The following data has a line with "Click the red down-arrow marker on chart" and a line with "Task: Select the 2024 red bar". Write out exactly those lines and all the lines between them.

Provided entries:
<<<<

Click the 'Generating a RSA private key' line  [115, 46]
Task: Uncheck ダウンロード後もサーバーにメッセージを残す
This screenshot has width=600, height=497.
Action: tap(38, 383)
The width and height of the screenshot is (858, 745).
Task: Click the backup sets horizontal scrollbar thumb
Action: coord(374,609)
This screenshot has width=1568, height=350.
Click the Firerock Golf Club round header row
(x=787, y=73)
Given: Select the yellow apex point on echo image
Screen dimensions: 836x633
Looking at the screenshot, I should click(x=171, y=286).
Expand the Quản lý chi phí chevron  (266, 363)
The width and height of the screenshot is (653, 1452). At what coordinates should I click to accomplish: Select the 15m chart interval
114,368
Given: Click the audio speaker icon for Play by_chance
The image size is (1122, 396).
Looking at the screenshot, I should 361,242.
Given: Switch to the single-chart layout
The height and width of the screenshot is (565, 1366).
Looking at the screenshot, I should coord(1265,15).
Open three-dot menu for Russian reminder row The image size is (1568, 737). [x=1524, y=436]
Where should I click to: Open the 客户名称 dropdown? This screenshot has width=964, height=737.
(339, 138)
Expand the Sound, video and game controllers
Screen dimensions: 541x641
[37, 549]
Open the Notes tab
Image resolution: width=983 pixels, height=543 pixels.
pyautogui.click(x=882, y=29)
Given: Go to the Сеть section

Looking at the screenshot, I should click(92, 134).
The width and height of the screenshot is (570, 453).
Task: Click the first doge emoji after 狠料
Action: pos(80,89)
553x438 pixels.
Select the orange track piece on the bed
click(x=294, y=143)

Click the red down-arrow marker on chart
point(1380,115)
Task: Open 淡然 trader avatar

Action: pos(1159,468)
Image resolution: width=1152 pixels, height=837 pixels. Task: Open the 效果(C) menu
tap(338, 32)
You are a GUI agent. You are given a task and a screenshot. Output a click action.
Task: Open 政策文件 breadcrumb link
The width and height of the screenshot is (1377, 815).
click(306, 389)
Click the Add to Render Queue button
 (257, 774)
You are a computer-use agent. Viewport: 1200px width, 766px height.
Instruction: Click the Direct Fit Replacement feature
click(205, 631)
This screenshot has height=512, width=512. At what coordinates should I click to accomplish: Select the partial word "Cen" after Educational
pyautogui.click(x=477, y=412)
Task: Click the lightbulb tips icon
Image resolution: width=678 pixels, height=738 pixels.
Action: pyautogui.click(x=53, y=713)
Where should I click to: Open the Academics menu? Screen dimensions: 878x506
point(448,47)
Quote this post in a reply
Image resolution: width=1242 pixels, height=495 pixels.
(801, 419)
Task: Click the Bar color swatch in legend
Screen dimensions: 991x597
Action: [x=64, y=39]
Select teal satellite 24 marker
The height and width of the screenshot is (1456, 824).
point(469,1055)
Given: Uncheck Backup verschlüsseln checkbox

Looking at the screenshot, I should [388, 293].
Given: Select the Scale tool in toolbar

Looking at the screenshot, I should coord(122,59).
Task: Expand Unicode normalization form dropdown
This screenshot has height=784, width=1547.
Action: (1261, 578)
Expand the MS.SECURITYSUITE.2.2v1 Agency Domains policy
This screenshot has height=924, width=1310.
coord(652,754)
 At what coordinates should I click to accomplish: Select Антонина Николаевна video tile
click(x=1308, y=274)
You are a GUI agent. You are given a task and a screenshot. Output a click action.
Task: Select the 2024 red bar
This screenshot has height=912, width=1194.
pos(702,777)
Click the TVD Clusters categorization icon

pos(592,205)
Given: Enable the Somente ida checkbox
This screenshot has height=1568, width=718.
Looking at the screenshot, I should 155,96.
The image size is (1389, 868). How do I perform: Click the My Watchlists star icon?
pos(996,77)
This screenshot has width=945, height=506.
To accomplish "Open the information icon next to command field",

>>>>

Exercise answer:
Click the red down-arrow marker on chart
point(1380,115)
Task: Open 淡然 trader avatar

Action: pos(1159,468)
Image resolution: width=1152 pixels, height=837 pixels. Task: Open the 效果(C) menu
tap(338, 32)
You are a GUI agent. You are given a task and a screenshot. Output a click action.
Task: Open 政策文件 breadcrumb link
The width and height of the screenshot is (1377, 815).
click(306, 389)
Click the Add to Render Queue button
 (257, 774)
You are a computer-use agent. Viewport: 1200px width, 766px height.
Instruction: Click the Direct Fit Replacement feature
click(205, 631)
This screenshot has height=512, width=512. At what coordinates should I click to accomplish: Select the partial word "Cen" after Educational
pyautogui.click(x=477, y=412)
Task: Click the lightbulb tips icon
Image resolution: width=678 pixels, height=738 pixels.
Action: pyautogui.click(x=53, y=713)
Where should I click to: Open the Academics menu? Screen dimensions: 878x506
point(448,47)
Quote this post in a reply
Image resolution: width=1242 pixels, height=495 pixels.
(801, 419)
Task: Click the Bar color swatch in legend
Screen dimensions: 991x597
Action: [x=64, y=39]
Select teal satellite 24 marker
The height and width of the screenshot is (1456, 824).
point(469,1055)
Given: Uncheck Backup verschlüsseln checkbox

Looking at the screenshot, I should [388, 293].
Given: Select the Scale tool in toolbar

Looking at the screenshot, I should coord(122,59).
Task: Expand Unicode normalization form dropdown
This screenshot has height=784, width=1547.
Action: (1261, 578)
Expand the MS.SECURITYSUITE.2.2v1 Agency Domains policy
This screenshot has height=924, width=1310.
coord(652,754)
 At what coordinates should I click to accomplish: Select Антонина Николаевна video tile
click(x=1308, y=274)
You are a GUI agent. You are given a task and a screenshot. Output a click action.
Task: Select the 2024 red bar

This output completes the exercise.